The genius crafting of Tabakova’s compositions area not just great contemporary works – they were INSTANT CLASSICS. Tabakova’s works are alluring to say the least and emotionally one of the most humbling records for even the most staunch listener. String Paths pieces together delicate, fragile movement that are beautiful at every turn. Tabakova is far above in a class of composers to herself and very rarely do audiences see a living legend develop as it happens. String Paths is Tabakova’s first super milestone vibrant with imagination and color that will set the bar incredibly high for all classical composers going forward.
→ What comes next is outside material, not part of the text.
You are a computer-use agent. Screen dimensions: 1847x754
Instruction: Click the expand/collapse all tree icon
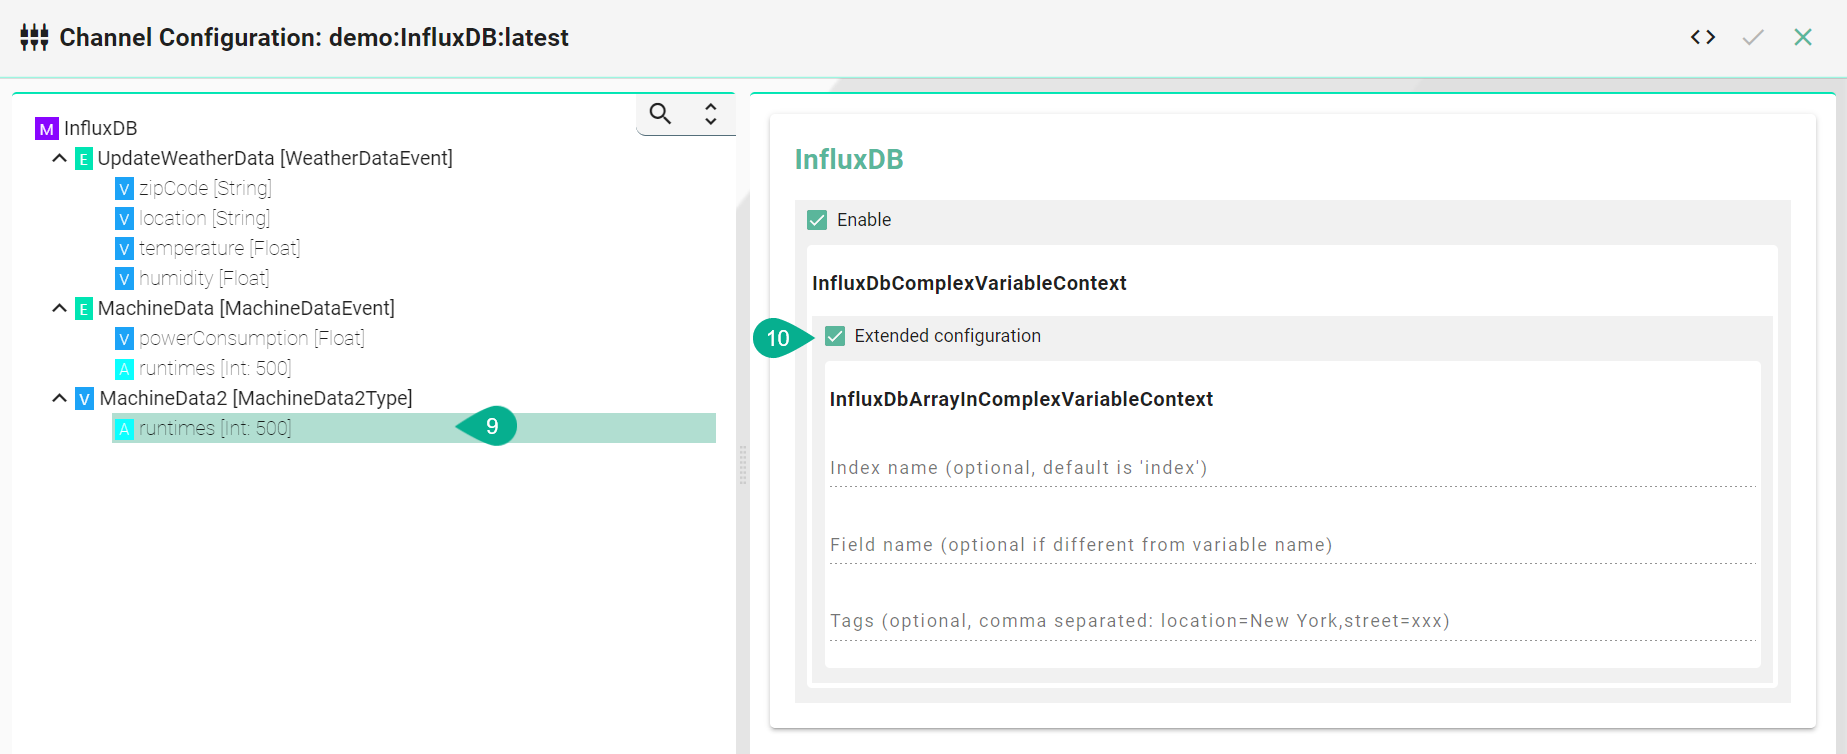click(x=710, y=114)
Meanwhile, Kojima’s handling of Miyoshi with such delicateness and precision is pure art in motion. Its almost striking to realize how such softness and boldness could come out of such petite fingers. As the year progressed, our editorial staff began to realize how much Kojima’s album resonated upon additional listens – discovering new intricate details with every key. Kojima’s technique comes with a tightened control at an extremely high level of senses. If you were to choose the album of the year based upon difficulty and intelligence, nothing even comes close to being in the same league as Yukiko’s surprise hit. There’s a subtle pull that Kojima brings to Akira Miyoshi’s Piano Works and that firm grip is what in turns creates a sublimely gem of sonic craftsmanship. You’d be hard-press to find a reason not to instantly fall in love with Kojima’s performance and even harder-pressed to find another record this year treated with such devotion.
Both Tabakoba’s String Paths and Kojima’s Akira Miyoshi: Piano Works are deserving of the title album of the year.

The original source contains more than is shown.